● PROBLEM REQUIREMENTS
Scan the listing below and copy every line holding "screenshot".
--------------------
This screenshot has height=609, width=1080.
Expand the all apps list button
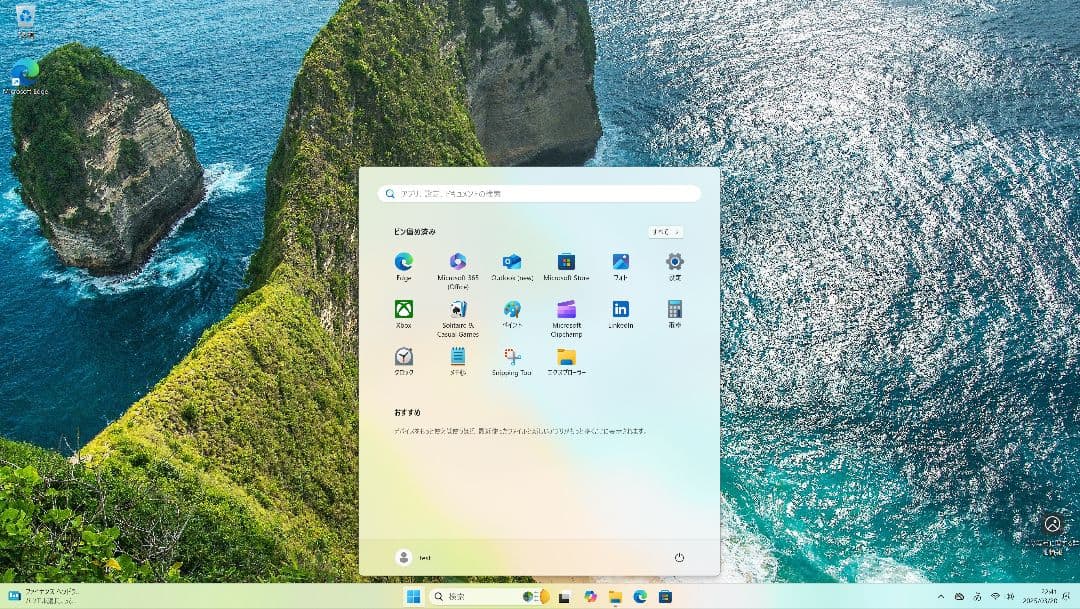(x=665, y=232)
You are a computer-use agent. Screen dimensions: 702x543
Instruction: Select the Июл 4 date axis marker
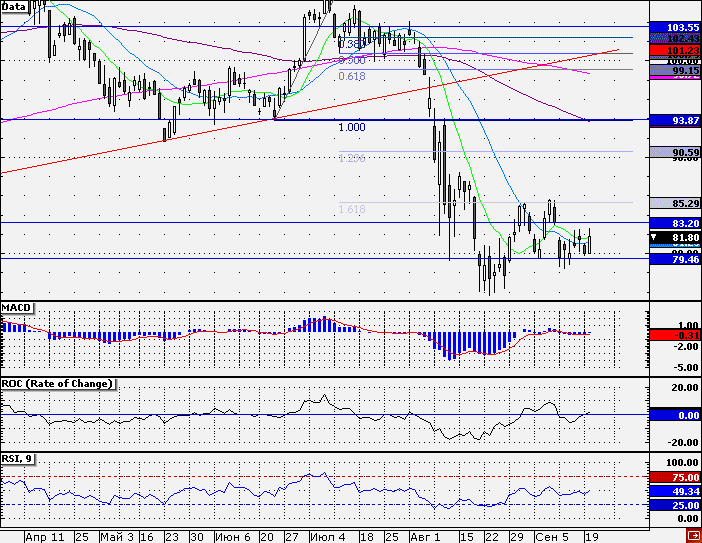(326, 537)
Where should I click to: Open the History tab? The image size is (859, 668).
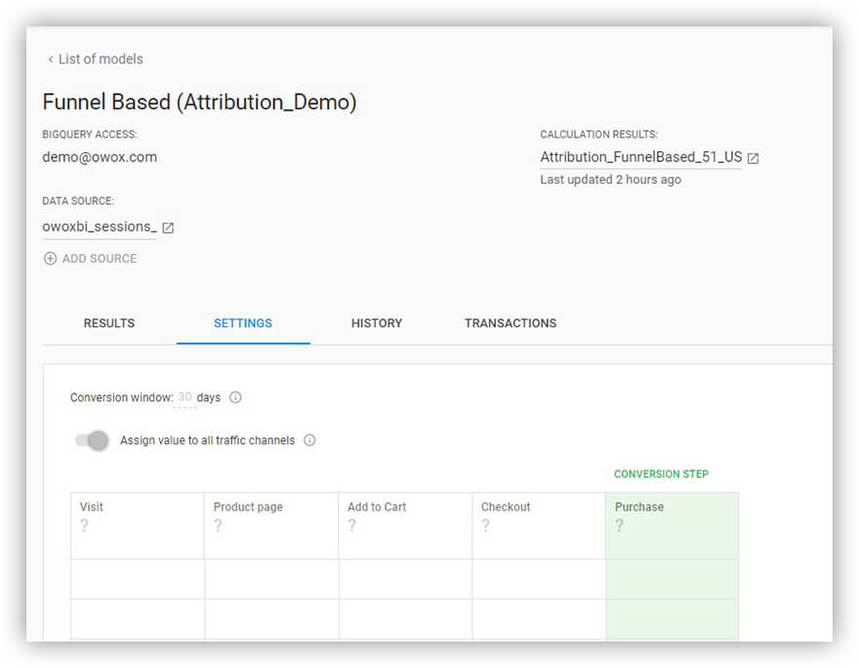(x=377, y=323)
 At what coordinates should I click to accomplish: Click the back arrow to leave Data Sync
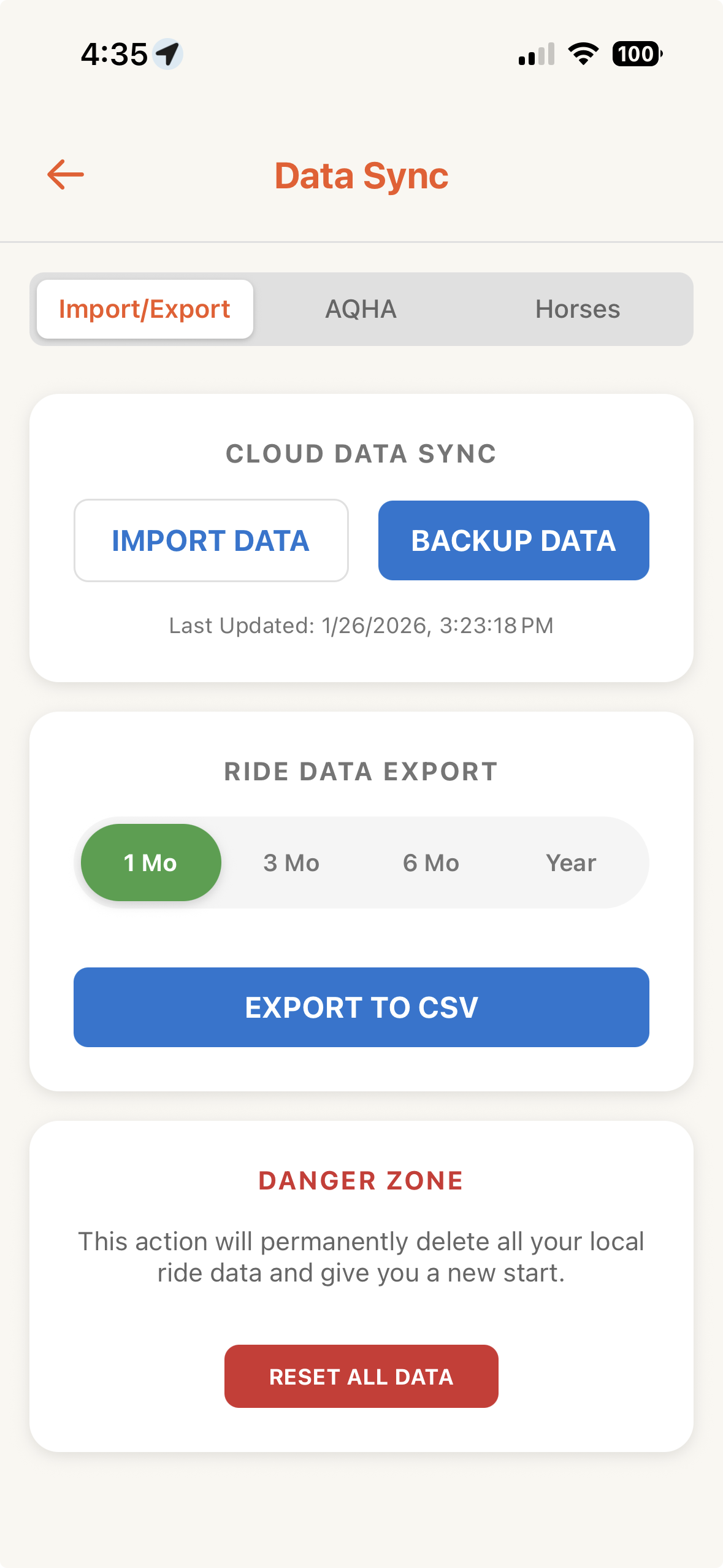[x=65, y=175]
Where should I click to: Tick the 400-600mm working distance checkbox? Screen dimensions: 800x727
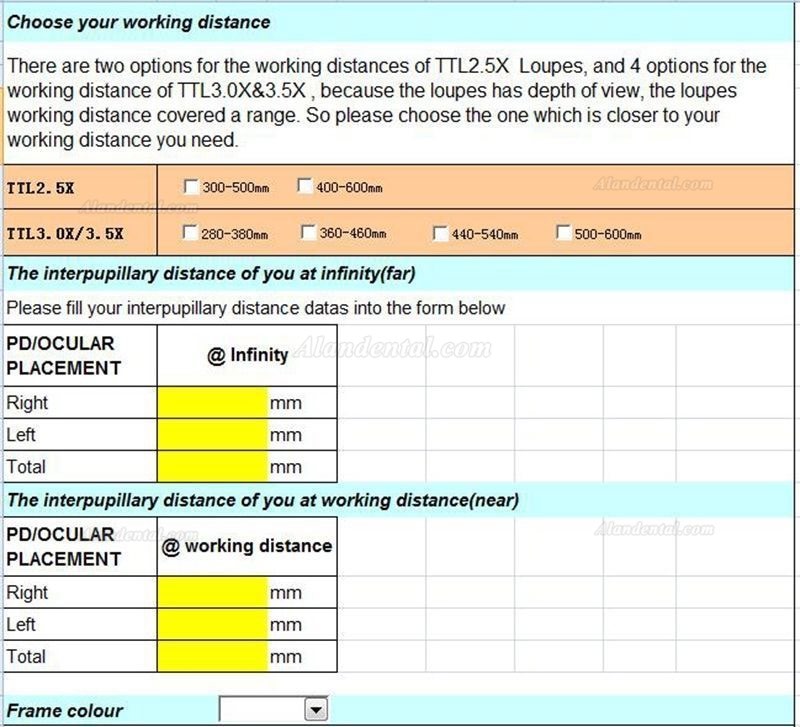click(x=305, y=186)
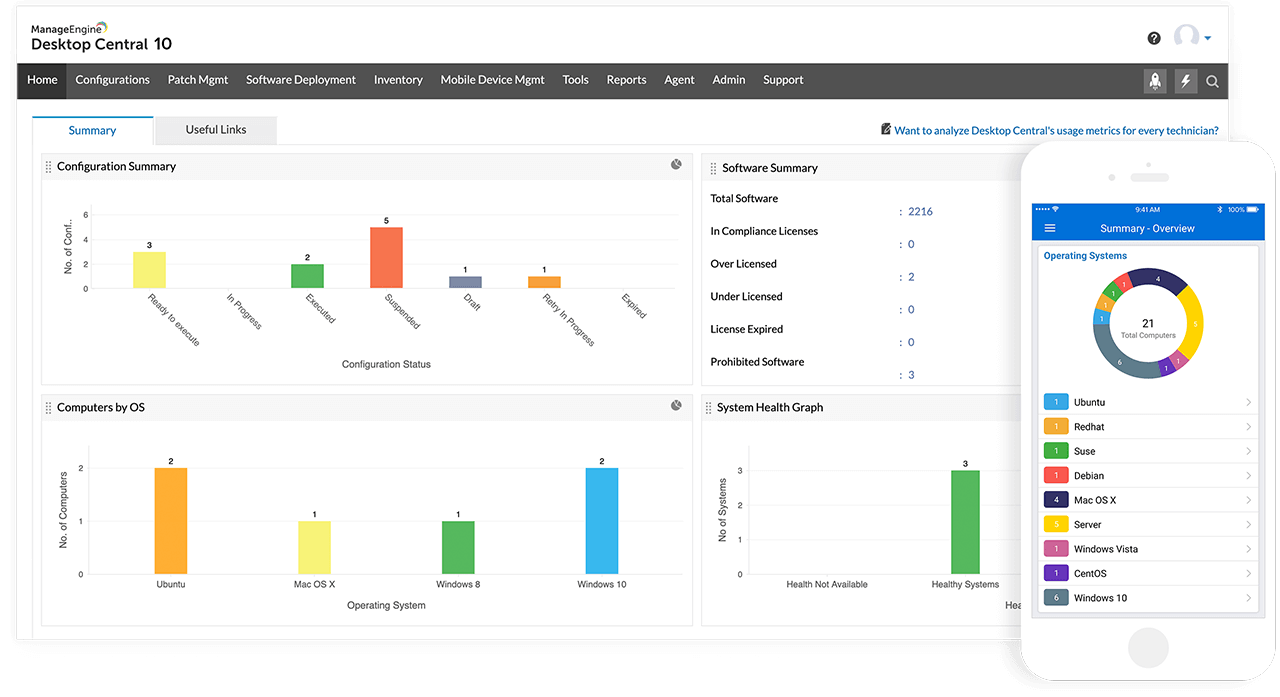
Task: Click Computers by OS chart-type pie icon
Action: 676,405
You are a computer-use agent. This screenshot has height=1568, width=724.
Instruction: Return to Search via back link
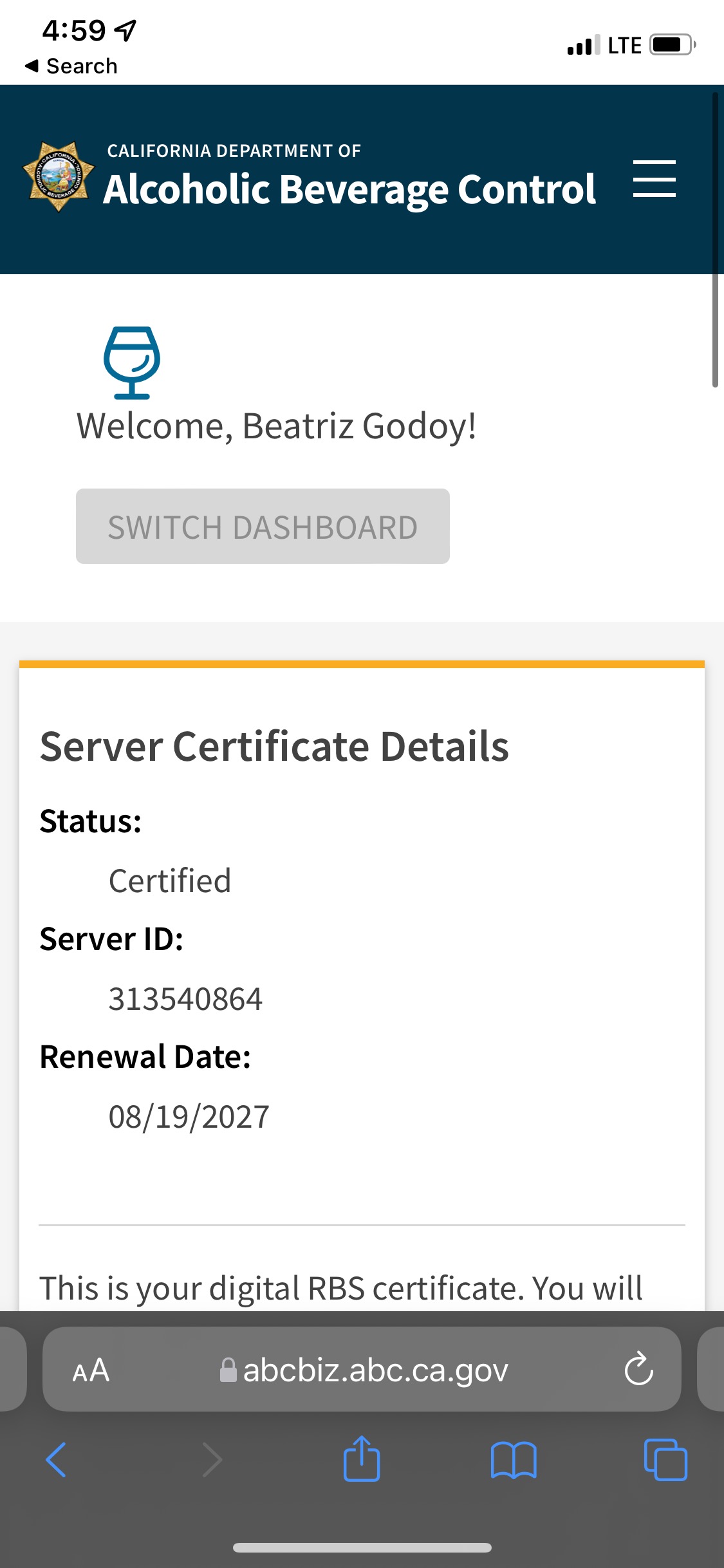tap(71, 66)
--------------------
● RESPONSE FOR THIS EXERCISE
This screenshot has height=609, width=1080.
You are a computer-use agent. This screenshot has height=1568, width=724.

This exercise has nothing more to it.